The problem: In the data below, how many lines contain the string "agent"? Give only the figure.

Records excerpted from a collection
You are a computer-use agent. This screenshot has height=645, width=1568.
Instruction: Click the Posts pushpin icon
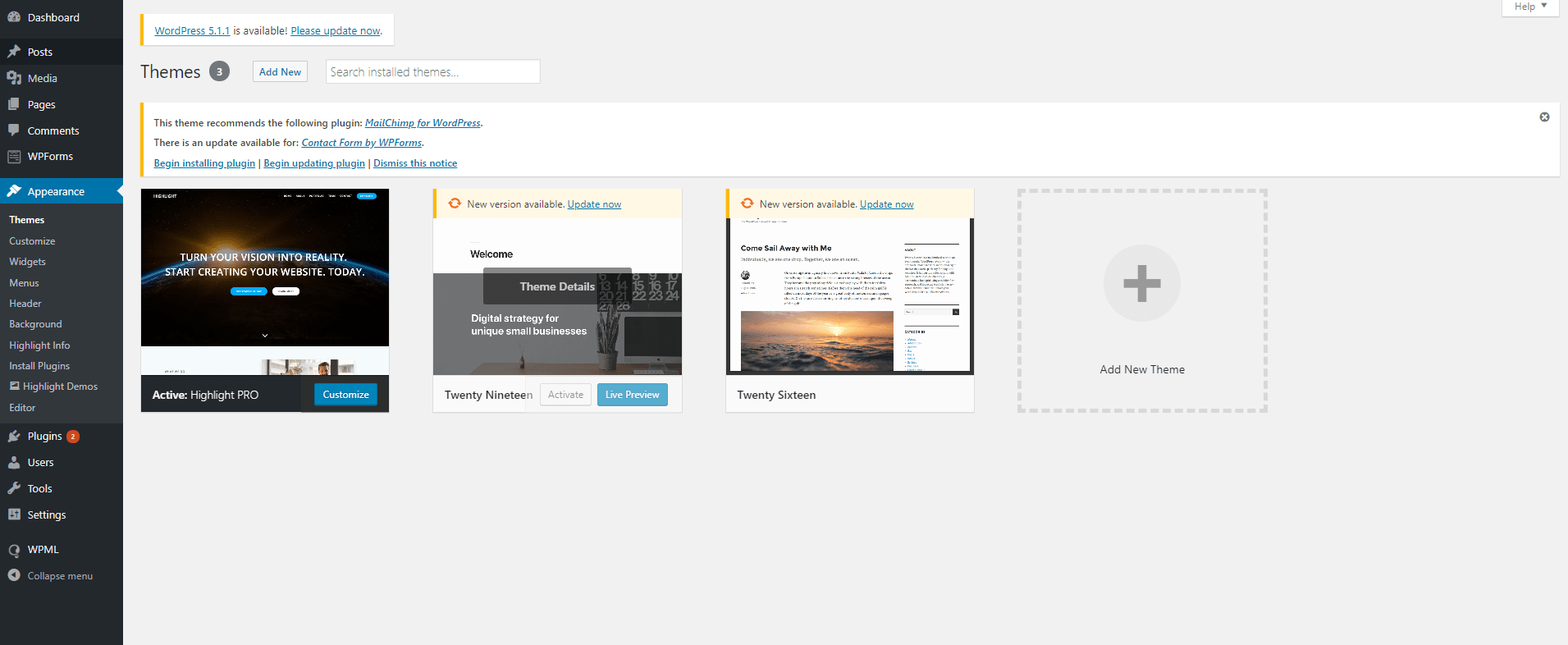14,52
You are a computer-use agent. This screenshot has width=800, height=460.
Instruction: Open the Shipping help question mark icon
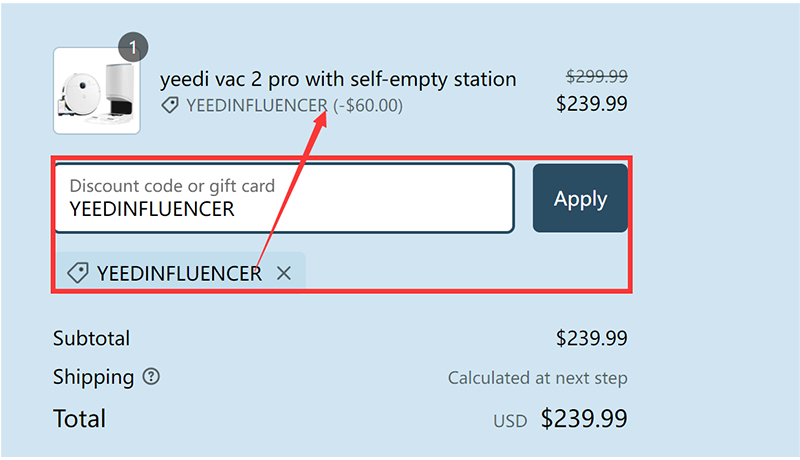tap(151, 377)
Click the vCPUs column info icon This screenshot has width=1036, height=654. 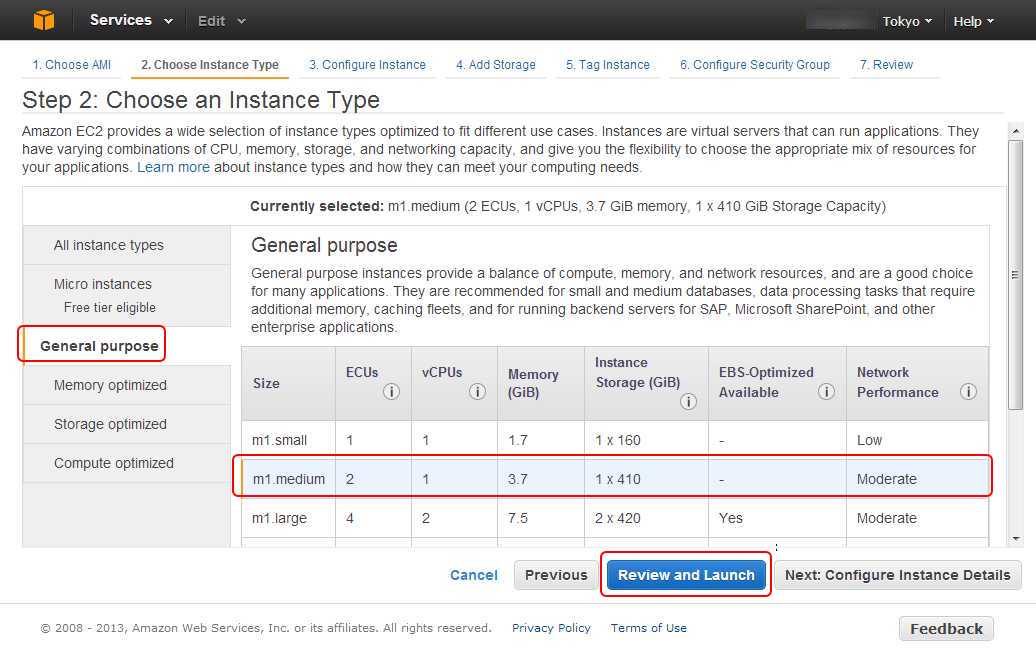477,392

The completed task: 2